How does Metro Dogs accommodate dogs’ individual needs?

Our intake process is quite detailed so that no individual need would ever go unattended. In just a few minutes we cover diet, medications, food/treat allergies, nap time, play time, evening rituals (some dogs get a peanut-butter Kong after last outs), treat allowances, bedding (dogs who shred things won’t be provided bedding as a safety precaution), requested grooming, post-surgical or post-injury attention in our Quiet Room, and more.

We get very nervous dogs who we can tend to with individual attention and administration of meds. We accommodate senior dogs with a ramp from the boarding room (in lieu of three stairs), extra nap time, and lounging time in the Quiet Room. We also watch every dog’s “intake” and “output” very closely. If a dog has bowel issues, we make sure the whole staff is aware and tends to it. We have a feeding nomenclature that alerts staff that a dog might not be eating, so we add some yummy canned food to her kibble to entice her to eat.

What sort of creature comforts can dogs expect?
On the large scale, you’ll want air-conditioned boarding spaces and playrooms in the summer and heat in the winter, play floors that are safe and not slippery, and enough space for dogs to eliminate away from their bedding if they need to do so during the night.

Individual comfort is in the paw of the beholder. One husky who stays with us often is most comfortable sleeping on the bare floor. Other dogs have to sleep on soft blankets. So there’s not a hard and fast rule as far as comforts go. At Metro Dogs, we want you to bring the things your dog is used to having at home: favorite toys, a blanket that you cuddle in while watching TV, a bed, even a t-shirt that has your smell on it. These things make your pup feel more comfortable and reduce the likelihood of a stress reaction.

Metro Dogs offers a variety of play options. How do you determine what works best for each dog?
We begin that process before we meet your dog. Through our online registration process, which includes a behavior profile, we learn a few key things before she arrives for the first time so that we’ll have an idea as to who’s walking in the door. We’ll know if she’s ever played with other dogs, if she’s shy or fearful, if she is full of energy and rambunctious, etc. To fill in the gaps and learn more, one of our trainers will talk to Mom or Dad for a few minutes before we take the dog off their hands. Once the parents leave, the evaluation begins (and lasts a few hours).

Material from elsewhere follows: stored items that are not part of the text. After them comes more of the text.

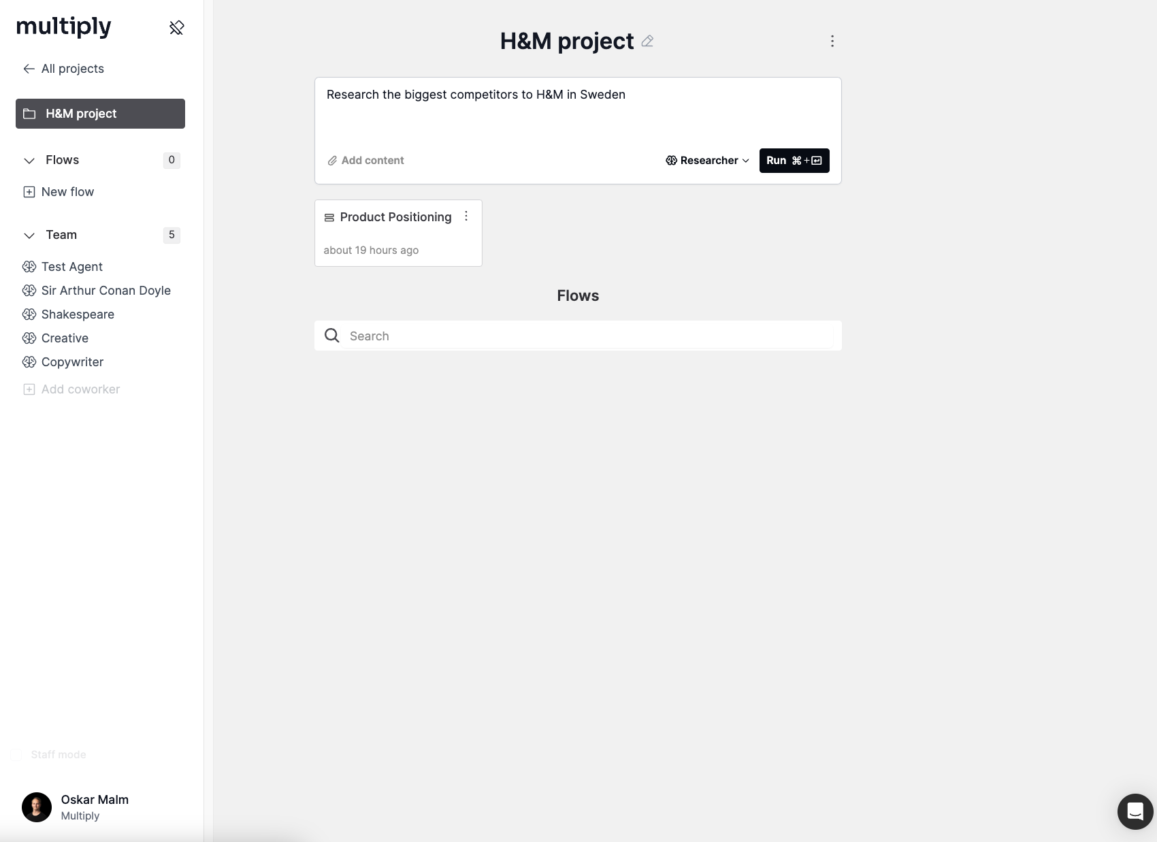Click the Flows search input field

(589, 336)
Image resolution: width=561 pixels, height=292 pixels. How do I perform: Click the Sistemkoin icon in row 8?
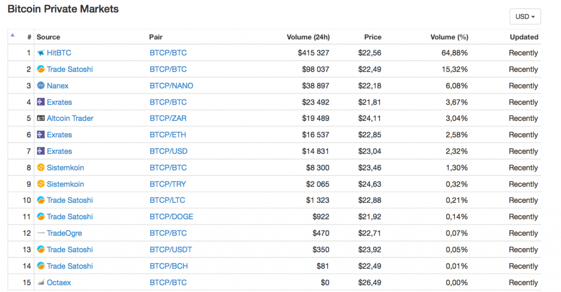[x=41, y=168]
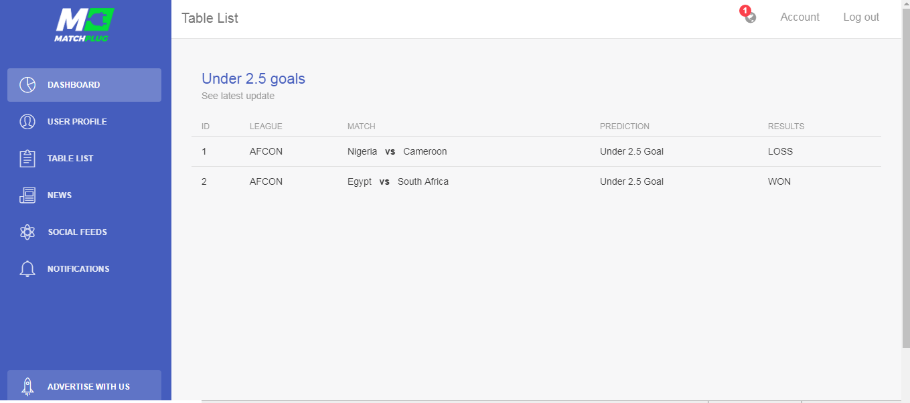
Task: Click the News newspaper icon
Action: pyautogui.click(x=27, y=195)
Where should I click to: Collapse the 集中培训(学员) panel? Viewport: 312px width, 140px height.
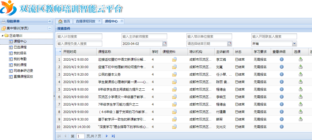50,28
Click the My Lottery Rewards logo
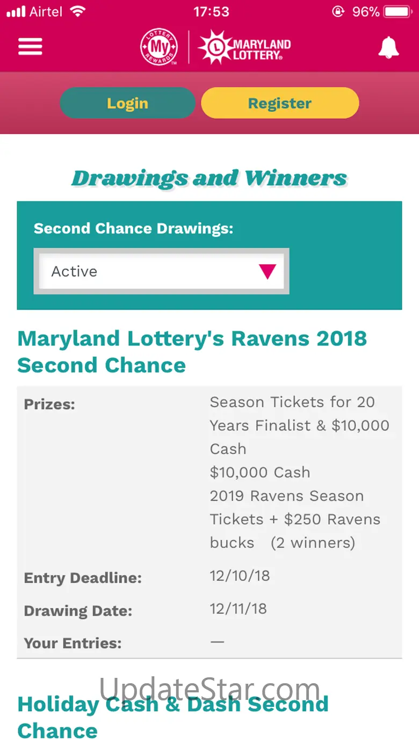 point(159,48)
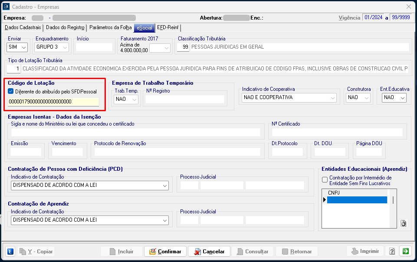Click the Cancelar button
Screen dimensions: 417x262
click(x=209, y=252)
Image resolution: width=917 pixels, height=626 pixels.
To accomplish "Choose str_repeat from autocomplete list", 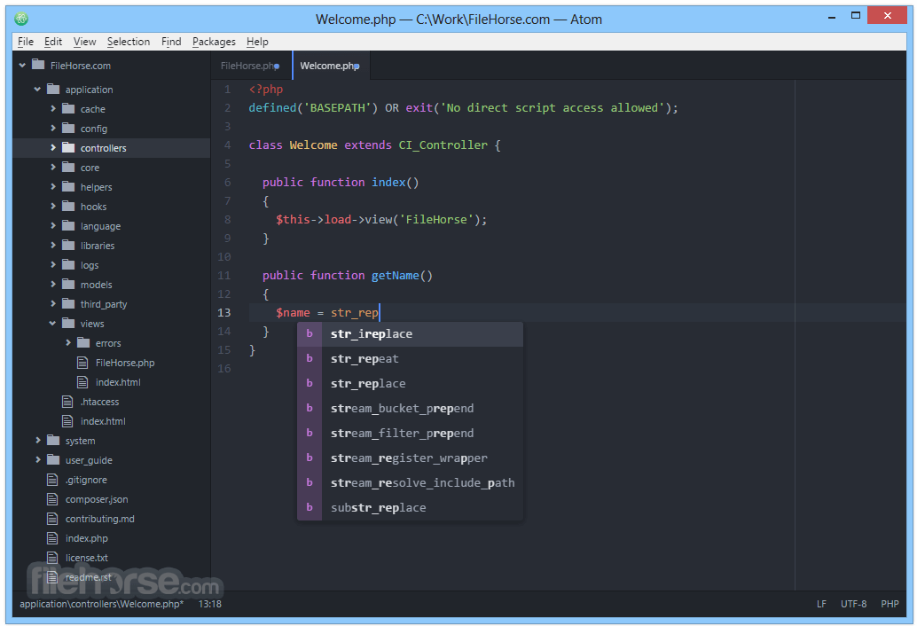I will 364,359.
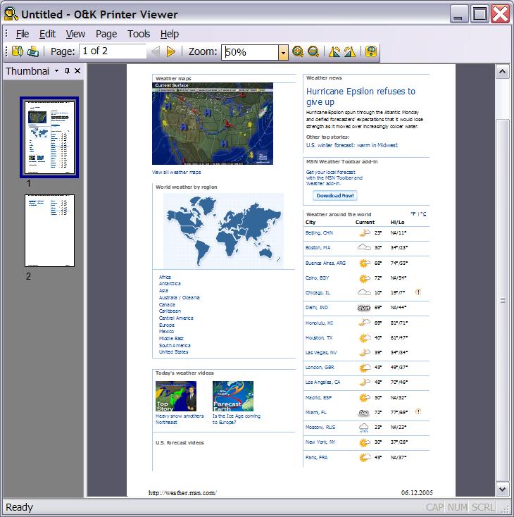The image size is (514, 517).
Task: Click the rotate right toolbar icon
Action: [349, 51]
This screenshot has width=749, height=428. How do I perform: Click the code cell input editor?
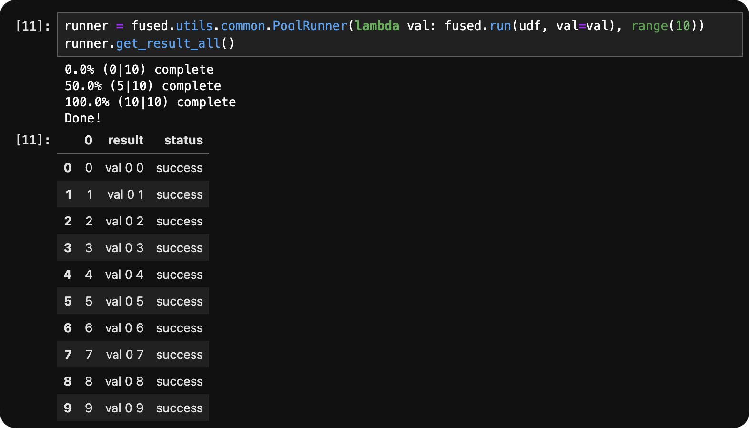399,35
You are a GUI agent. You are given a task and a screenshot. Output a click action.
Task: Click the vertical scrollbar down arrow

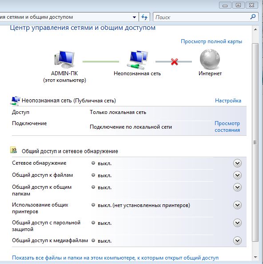[255, 257]
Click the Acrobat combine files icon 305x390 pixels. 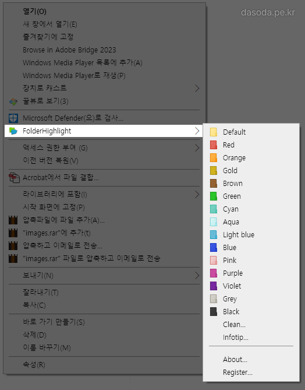14,178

From there, we can determine the best playroom to start in. We have four: Tiny Tots, Littles, Middles, and Bigs. But size is not the only determining factor. After dogs have been coming for a while, it’s quite common for them to move from one room to another because they are ready for bolder play or, conversely, because they appear shyer than originally deemed and might do better in a room that’s less boisterous. Also, on any given day, we might move dogs around based on the personalities in each room. We watch every dog, every day, to keep the rooms balanced and safe.

Boarding a pet can make a lot of dog lovers anxious. How do you and your team make us feel better about leaving our best friend?
Our goal at Metro Dogs is to make every dog’s experience a happy one and to minimize the likelihood of stress during play or overnight stays. We offer group daycare play along with boarding, and that allows your dog to experience life at Metro Dogs while you’re still in town, before your actual departure date.

We want new customers to bring their dogs in for at least one day of play before they leave for their vacation or business trip. Let your dog get acclimated to our playrooms, the sights, the smells, the noises, our people, the routines — even nap time in the boarding area.

And what’s equally important to all this is at the end of the day: “Yay! Mommy comes back to get me!” Your dog sees that you’ve not abandoned him. He had fun AND he gets to see you again. This makes for a more successful boarding experience and minimizes the likelihood of a stress reaction, especially if it’s the first time you and your dog will be apart for any length of time. We also have webcams in all the playrooms plus a phone app, and we send photos and email/text updates. Our customers love watching their dogs having fun!